_Exercise instructions_
Transcribe the records below exactly.

Excerpted records: Begin

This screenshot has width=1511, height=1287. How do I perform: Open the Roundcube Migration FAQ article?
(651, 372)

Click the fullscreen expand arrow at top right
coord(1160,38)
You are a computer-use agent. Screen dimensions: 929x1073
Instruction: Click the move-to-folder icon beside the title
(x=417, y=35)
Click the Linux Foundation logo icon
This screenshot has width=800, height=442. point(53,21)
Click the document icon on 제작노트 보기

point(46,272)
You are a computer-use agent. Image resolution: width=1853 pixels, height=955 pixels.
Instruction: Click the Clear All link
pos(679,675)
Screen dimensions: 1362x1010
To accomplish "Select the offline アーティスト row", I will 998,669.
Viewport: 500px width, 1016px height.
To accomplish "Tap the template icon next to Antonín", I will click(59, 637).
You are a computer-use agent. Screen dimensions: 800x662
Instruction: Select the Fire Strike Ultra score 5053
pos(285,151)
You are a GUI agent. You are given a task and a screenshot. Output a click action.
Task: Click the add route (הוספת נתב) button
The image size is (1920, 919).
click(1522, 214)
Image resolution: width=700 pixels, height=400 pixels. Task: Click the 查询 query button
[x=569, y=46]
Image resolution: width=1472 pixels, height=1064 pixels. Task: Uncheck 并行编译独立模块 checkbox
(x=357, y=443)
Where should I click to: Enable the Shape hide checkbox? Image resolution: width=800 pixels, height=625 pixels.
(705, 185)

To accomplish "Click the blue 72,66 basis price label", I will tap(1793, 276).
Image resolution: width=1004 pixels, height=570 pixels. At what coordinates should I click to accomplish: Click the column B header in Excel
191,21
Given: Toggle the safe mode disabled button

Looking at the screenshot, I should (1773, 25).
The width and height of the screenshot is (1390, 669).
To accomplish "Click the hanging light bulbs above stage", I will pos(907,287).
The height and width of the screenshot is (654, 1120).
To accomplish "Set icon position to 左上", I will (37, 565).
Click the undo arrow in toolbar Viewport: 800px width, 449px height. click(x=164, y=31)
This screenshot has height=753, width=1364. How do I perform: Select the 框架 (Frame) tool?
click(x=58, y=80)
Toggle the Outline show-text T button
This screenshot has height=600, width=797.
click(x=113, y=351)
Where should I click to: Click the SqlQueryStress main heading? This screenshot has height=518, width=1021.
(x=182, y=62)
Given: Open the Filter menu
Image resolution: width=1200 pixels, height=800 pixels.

Excerpted records: End

_Written solution_
This screenshot has width=1511, height=1287. How do I perform: Open the Roundcube Migration FAQ article?
(651, 372)

Click the fullscreen expand arrow at top right
coord(1160,38)
You are a computer-use agent. Screen dimensions: 929x1073
Instruction: Click the move-to-folder icon beside the title
(x=417, y=35)
Click the Linux Foundation logo icon
This screenshot has width=800, height=442. point(53,21)
Click the document icon on 제작노트 보기

point(46,272)
You are a computer-use agent. Image resolution: width=1853 pixels, height=955 pixels.
Instruction: Click the Clear All link
pos(679,675)
Screen dimensions: 1362x1010
To accomplish "Select the offline アーティスト row", I will 998,669.
Viewport: 500px width, 1016px height.
To accomplish "Tap the template icon next to Antonín", I will click(59, 637).
You are a computer-use agent. Screen dimensions: 800x662
Instruction: Select the Fire Strike Ultra score 5053
pos(285,151)
You are a GUI agent. You are given a task and a screenshot. Output a click action.
Task: Click the add route (הוספת נתב) button
The image size is (1920, 919).
click(1522, 214)
Image resolution: width=700 pixels, height=400 pixels. Task: Click the 查询 query button
[x=569, y=46]
Image resolution: width=1472 pixels, height=1064 pixels. Task: Uncheck 并行编译独立模块 checkbox
(x=357, y=443)
Where should I click to: Enable the Shape hide checkbox? Image resolution: width=800 pixels, height=625 pixels.
(705, 185)

To accomplish "Click the blue 72,66 basis price label", I will tap(1793, 276).
Image resolution: width=1004 pixels, height=570 pixels. At what coordinates should I click to accomplish: Click the column B header in Excel
191,21
Given: Toggle the safe mode disabled button

Looking at the screenshot, I should (1773, 25).
The width and height of the screenshot is (1390, 669).
To accomplish "Click the hanging light bulbs above stage", I will pos(907,287).
The height and width of the screenshot is (654, 1120).
To accomplish "Set icon position to 左上", I will (37, 565).
Click the undo arrow in toolbar Viewport: 800px width, 449px height. click(x=164, y=31)
This screenshot has height=753, width=1364. How do I perform: Select the 框架 (Frame) tool?
click(x=58, y=80)
Toggle the Outline show-text T button
This screenshot has height=600, width=797.
click(x=113, y=351)
Where should I click to: Click the SqlQueryStress main heading? This screenshot has height=518, width=1021.
(x=182, y=62)
Given: Open the Filter menu
Image resolution: width=1200 pixels, height=800 pixels.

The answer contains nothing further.